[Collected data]
= Beginning of Section =
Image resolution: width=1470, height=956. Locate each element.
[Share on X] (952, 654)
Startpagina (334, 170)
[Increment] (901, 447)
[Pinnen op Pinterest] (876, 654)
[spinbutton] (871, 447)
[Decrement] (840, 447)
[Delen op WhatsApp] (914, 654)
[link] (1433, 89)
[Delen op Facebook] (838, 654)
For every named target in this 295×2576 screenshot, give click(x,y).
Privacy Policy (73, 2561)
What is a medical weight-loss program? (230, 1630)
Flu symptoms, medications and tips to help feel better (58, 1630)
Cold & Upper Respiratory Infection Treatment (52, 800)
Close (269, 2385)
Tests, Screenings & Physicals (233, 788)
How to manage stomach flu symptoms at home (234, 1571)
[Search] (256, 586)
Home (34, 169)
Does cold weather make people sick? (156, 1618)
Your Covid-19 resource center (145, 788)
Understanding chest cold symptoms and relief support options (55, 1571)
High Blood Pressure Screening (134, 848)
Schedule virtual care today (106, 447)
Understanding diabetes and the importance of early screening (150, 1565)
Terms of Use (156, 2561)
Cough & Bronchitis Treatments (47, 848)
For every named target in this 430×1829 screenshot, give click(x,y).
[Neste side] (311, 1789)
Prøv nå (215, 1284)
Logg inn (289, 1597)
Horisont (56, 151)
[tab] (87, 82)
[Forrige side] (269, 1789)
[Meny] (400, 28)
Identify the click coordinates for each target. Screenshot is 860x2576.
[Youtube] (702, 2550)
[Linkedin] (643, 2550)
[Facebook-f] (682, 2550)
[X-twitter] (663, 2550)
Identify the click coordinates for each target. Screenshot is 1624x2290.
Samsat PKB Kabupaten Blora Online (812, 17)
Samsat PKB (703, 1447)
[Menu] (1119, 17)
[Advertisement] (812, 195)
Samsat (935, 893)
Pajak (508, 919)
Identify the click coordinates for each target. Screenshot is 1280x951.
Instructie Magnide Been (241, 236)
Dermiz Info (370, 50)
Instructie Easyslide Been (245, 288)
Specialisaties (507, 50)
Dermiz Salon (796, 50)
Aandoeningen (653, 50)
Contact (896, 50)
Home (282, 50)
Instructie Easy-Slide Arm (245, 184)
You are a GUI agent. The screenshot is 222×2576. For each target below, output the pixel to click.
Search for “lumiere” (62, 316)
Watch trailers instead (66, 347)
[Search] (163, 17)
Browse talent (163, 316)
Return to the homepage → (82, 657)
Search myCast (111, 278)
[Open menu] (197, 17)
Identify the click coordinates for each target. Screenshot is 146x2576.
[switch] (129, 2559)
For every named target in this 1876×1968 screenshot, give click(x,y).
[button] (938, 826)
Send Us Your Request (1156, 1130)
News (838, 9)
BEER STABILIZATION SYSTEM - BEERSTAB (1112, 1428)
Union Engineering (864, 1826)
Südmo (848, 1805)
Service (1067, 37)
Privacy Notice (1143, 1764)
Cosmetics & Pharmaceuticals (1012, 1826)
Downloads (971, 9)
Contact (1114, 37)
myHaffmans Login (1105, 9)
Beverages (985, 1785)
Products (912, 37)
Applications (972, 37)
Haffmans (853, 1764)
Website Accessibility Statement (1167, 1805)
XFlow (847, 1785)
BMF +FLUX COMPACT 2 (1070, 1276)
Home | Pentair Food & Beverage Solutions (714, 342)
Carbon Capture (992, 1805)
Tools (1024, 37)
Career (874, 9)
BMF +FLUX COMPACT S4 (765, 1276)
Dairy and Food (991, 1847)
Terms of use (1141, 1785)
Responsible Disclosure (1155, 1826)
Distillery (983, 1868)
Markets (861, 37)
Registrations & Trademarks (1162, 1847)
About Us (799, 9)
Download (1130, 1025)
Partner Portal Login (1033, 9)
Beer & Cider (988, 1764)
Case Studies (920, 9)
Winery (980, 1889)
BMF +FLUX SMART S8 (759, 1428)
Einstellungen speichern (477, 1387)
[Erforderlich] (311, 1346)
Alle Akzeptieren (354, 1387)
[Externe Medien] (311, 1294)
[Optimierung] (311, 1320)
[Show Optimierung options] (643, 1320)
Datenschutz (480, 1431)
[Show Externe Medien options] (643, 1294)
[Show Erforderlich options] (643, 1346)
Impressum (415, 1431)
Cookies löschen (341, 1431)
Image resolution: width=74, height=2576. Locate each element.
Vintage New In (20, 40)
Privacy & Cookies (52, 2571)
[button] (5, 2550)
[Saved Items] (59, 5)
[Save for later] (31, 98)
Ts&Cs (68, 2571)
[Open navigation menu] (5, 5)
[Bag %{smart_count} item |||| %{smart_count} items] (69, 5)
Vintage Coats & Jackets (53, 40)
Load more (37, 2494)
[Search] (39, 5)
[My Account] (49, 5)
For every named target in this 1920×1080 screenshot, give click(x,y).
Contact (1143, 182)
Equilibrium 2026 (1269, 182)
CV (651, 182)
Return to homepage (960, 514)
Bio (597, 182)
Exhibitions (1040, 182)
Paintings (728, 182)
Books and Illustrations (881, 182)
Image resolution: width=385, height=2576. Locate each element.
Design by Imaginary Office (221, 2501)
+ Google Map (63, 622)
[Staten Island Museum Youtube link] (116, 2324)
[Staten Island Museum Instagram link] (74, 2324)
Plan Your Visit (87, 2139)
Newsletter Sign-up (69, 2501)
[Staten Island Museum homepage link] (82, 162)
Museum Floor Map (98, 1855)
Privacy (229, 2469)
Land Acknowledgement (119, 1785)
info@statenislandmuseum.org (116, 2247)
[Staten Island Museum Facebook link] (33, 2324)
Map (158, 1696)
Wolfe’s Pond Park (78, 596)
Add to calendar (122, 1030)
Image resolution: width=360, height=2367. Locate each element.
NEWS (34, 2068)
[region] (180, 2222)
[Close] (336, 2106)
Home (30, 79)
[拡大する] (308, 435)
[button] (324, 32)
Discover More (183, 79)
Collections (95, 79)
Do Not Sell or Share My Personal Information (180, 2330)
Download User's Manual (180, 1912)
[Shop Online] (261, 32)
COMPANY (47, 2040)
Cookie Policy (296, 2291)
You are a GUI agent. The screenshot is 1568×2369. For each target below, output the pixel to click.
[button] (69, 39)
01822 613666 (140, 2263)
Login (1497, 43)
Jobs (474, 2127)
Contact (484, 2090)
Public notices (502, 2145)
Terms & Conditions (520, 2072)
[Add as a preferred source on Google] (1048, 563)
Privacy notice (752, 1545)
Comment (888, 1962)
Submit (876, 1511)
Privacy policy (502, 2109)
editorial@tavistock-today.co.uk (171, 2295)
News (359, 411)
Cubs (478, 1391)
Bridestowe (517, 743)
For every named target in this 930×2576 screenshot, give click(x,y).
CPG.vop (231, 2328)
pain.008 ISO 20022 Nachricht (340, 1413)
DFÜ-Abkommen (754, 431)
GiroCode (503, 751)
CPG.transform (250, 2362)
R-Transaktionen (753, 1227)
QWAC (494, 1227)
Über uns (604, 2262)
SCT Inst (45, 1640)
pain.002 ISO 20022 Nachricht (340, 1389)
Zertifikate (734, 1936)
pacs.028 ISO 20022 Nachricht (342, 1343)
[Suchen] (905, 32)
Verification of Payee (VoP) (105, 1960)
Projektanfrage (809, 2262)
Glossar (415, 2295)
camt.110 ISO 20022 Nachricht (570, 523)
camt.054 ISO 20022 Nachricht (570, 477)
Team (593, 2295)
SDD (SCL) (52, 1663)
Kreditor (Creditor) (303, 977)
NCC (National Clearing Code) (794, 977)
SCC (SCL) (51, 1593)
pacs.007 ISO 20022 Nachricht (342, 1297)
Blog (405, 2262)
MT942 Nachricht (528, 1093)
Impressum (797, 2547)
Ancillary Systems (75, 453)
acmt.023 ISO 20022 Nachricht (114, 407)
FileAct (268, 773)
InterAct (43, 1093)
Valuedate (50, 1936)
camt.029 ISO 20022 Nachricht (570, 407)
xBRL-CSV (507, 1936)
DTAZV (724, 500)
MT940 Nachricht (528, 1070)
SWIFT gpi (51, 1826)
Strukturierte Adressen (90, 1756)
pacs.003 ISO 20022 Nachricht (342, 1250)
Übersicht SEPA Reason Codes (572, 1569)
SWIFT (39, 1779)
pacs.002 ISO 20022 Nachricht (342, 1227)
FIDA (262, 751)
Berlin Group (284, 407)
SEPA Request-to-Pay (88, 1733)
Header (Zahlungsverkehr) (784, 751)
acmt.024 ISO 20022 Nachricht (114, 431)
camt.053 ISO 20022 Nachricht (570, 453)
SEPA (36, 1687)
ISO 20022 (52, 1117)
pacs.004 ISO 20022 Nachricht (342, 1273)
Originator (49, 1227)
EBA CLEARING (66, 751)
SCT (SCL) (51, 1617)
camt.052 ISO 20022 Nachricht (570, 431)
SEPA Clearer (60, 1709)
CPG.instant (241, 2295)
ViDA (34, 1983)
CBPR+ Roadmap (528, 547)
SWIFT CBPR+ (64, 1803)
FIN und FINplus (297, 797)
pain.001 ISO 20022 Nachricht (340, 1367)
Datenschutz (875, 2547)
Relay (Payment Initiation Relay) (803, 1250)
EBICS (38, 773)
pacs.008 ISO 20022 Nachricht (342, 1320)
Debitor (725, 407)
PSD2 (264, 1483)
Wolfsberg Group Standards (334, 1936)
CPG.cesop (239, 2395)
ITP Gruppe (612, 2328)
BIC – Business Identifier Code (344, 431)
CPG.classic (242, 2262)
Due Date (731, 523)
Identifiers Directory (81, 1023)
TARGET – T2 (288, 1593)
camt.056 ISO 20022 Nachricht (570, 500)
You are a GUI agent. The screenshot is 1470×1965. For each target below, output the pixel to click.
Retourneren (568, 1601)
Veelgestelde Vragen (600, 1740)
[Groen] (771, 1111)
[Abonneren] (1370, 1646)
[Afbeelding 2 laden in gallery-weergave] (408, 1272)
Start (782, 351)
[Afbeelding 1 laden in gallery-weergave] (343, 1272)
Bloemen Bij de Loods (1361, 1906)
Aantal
= End of Section =
● **What to produce**: Your reply is to repeat, unchanged, the lines above running from the one with "[拡大する] (308, 435)" up to and including the one with "SEPA (36, 1687)".

● **Exercise result**:
[拡大する] (308, 435)
[button] (324, 32)
Discover More (183, 79)
Collections (95, 79)
Do Not Sell or Share My Personal Information (180, 2330)
Download User's Manual (180, 1912)
[Shop Online] (261, 32)
COMPANY (47, 2040)
Cookie Policy (296, 2291)
You are a GUI agent. The screenshot is 1568×2369. For each target below, output the pixel to click.
[button] (69, 39)
01822 613666 (140, 2263)
Login (1497, 43)
Jobs (474, 2127)
Contact (484, 2090)
Public notices (502, 2145)
Terms & Conditions (520, 2072)
[Add as a preferred source on Google] (1048, 563)
Privacy notice (752, 1545)
Comment (888, 1962)
Submit (876, 1511)
Privacy policy (502, 2109)
editorial@tavistock-today.co.uk (171, 2295)
News (359, 411)
Cubs (478, 1391)
Bridestowe (517, 743)
For every named target in this 930×2576 screenshot, give click(x,y).
CPG.vop (231, 2328)
pain.008 ISO 20022 Nachricht (340, 1413)
DFÜ-Abkommen (754, 431)
GiroCode (503, 751)
CPG.transform (250, 2362)
R-Transaktionen (753, 1227)
QWAC (494, 1227)
Über uns (604, 2262)
SCT Inst (45, 1640)
pain.002 ISO 20022 Nachricht (340, 1389)
Zertifikate (734, 1936)
pacs.028 ISO 20022 Nachricht (342, 1343)
[Suchen] (905, 32)
Verification of Payee (VoP) (105, 1960)
Projektanfrage (809, 2262)
Glossar (415, 2295)
camt.110 ISO 20022 Nachricht (570, 523)
camt.054 ISO 20022 Nachricht (570, 477)
Team (593, 2295)
SDD (SCL) (52, 1663)
Kreditor (Creditor) (303, 977)
NCC (National Clearing Code) (794, 977)
SCC (SCL) (51, 1593)
pacs.007 ISO 20022 Nachricht (342, 1297)
Blog (405, 2262)
MT942 Nachricht (528, 1093)
Impressum (797, 2547)
Ancillary Systems (75, 453)
acmt.023 ISO 20022 Nachricht (114, 407)
FileAct (268, 773)
InterAct (43, 1093)
Valuedate (50, 1936)
camt.029 ISO 20022 Nachricht (570, 407)
xBRL-CSV (507, 1936)
DTAZV (724, 500)
MT940 Nachricht (528, 1070)
SWIFT gpi (51, 1826)
Strukturierte Adressen (90, 1756)
pacs.003 ISO 20022 Nachricht (342, 1250)
Übersicht SEPA Reason Codes (572, 1569)
SWIFT (39, 1779)
pacs.002 ISO 20022 Nachricht (342, 1227)
FIDA (262, 751)
Berlin Group (284, 407)
SEPA Request-to-Pay (88, 1733)
Header (Zahlungsverkehr) (784, 751)
acmt.024 ISO 20022 Nachricht (114, 431)
camt.053 ISO 20022 Nachricht (570, 453)
SEPA (36, 1687)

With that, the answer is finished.